Scan the lines below for the string "page". Reply with how many match, and no other words.

******************************

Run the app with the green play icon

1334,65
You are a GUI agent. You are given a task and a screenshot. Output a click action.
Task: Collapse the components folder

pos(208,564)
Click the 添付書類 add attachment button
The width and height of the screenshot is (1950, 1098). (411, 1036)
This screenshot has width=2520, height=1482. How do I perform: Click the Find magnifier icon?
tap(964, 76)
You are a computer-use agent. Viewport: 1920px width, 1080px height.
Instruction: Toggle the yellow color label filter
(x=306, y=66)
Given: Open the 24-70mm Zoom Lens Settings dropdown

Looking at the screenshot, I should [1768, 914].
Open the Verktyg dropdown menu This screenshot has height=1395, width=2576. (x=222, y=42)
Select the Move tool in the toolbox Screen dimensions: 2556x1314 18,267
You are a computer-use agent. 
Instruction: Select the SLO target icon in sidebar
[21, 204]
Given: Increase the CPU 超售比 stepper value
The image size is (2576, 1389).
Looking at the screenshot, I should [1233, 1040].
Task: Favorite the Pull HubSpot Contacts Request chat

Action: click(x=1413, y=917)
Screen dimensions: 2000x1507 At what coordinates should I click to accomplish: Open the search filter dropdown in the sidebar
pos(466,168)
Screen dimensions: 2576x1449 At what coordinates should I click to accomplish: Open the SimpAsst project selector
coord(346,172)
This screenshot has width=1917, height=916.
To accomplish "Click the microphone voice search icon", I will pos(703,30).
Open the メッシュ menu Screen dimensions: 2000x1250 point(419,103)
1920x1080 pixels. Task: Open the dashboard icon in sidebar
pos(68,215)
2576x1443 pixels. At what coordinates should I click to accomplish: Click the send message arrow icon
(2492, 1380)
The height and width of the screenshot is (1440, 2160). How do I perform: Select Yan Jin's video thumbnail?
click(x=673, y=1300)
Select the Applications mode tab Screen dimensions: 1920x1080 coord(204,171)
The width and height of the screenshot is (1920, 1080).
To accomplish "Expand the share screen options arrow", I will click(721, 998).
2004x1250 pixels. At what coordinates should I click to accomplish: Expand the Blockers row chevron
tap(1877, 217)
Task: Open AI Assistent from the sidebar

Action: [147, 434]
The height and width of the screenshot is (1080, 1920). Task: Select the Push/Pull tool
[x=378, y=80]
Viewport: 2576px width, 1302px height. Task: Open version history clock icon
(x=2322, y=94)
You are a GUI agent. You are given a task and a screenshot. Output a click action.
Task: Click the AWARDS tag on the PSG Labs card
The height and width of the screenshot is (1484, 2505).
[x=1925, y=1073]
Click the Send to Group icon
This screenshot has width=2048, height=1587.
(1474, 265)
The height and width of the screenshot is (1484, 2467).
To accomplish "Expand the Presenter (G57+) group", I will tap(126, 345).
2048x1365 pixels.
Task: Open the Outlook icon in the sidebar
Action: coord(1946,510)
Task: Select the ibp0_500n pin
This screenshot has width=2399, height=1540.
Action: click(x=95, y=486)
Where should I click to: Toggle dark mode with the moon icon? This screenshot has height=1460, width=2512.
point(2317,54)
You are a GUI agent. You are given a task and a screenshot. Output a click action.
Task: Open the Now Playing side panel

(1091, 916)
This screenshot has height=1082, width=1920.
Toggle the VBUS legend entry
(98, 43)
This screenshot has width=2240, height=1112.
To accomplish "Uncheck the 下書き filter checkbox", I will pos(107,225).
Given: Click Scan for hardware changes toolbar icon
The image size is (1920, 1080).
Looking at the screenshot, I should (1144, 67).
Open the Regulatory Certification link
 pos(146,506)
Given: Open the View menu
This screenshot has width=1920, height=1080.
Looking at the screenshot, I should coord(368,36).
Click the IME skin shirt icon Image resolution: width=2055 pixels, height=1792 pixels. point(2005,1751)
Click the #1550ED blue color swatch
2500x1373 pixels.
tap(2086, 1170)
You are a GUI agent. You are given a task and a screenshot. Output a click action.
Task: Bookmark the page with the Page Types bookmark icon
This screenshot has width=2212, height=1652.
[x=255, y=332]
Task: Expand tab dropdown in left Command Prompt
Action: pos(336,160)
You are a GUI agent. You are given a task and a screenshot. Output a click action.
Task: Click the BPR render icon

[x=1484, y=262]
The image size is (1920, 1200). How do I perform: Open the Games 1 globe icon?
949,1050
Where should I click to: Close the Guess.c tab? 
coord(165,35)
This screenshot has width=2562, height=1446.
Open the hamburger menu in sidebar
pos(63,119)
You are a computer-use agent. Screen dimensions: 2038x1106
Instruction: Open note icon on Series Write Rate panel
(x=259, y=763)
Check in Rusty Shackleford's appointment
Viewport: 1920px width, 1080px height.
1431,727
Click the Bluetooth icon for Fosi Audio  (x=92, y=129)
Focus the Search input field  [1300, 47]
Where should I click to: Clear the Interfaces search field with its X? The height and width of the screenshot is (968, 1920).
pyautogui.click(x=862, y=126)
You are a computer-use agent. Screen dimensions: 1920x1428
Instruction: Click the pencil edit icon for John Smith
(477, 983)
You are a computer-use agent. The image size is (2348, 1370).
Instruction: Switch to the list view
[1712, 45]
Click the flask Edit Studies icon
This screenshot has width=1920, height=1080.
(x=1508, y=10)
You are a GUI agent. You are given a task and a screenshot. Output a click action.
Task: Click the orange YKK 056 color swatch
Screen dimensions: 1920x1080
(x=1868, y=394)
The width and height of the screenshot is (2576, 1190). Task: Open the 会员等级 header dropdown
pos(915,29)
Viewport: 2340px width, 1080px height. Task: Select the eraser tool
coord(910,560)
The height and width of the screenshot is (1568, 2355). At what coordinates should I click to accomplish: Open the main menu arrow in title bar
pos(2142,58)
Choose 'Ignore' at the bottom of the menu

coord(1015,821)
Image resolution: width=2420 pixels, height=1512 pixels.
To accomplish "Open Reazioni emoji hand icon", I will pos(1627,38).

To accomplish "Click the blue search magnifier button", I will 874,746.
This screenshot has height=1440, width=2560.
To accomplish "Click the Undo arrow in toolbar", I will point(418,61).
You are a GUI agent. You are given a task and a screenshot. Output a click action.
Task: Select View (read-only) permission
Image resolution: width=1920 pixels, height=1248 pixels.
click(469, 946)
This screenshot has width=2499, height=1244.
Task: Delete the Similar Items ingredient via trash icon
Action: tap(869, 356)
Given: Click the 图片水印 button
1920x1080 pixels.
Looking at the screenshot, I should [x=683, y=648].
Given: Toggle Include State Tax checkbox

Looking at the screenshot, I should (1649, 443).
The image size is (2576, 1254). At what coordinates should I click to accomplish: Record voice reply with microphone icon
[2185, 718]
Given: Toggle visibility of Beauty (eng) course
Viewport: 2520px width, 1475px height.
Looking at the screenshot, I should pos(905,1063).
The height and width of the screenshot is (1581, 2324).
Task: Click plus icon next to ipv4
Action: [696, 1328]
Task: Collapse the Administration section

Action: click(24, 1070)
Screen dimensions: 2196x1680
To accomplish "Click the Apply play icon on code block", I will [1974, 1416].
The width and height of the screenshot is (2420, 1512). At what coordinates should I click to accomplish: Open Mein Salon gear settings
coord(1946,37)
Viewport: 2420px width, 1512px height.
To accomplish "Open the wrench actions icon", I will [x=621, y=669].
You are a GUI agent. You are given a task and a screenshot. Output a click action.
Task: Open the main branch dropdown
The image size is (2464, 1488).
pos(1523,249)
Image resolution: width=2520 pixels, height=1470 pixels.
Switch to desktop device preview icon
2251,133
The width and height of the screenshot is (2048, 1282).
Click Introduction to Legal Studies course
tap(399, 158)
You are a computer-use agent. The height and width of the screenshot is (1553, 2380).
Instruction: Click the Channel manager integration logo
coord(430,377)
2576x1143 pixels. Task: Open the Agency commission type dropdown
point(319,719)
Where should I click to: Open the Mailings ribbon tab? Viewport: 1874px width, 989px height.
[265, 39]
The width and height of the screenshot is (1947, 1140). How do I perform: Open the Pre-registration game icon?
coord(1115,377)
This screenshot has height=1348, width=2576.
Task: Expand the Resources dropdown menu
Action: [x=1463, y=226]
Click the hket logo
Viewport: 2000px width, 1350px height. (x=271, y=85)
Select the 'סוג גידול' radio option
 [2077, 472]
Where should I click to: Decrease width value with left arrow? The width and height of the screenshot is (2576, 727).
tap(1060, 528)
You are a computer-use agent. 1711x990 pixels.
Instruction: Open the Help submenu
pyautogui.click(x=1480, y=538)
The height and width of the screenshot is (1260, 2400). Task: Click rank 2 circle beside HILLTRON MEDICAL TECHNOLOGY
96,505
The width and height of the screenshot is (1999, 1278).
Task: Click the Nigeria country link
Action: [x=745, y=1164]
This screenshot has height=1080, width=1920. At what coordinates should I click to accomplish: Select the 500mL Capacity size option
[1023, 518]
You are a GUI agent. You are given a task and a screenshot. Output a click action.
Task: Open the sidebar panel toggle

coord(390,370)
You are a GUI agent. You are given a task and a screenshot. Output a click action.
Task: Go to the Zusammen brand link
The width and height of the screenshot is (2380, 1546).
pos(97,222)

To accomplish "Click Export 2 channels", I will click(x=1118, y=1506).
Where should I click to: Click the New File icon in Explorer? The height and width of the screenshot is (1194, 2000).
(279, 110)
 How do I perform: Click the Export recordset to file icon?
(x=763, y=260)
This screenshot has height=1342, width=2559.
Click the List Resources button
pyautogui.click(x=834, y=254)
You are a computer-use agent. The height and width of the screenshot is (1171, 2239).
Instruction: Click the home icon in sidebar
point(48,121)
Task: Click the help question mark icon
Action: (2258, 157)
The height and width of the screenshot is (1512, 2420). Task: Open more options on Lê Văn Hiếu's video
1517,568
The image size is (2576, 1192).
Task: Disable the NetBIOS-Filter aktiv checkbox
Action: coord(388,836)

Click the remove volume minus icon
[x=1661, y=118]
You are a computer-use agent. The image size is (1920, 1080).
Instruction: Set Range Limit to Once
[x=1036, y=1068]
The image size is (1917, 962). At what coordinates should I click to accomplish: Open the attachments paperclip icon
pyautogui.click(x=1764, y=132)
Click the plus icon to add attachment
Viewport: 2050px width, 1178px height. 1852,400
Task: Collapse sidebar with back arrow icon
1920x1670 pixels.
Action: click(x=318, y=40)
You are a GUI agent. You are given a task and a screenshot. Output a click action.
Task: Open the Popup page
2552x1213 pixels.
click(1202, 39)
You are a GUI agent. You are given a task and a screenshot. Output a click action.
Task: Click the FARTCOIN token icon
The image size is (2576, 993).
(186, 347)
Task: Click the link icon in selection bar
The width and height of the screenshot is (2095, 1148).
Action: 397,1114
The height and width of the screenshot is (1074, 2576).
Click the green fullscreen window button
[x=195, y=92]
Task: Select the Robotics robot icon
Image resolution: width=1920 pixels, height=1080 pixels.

******************************

● **Your solution**
2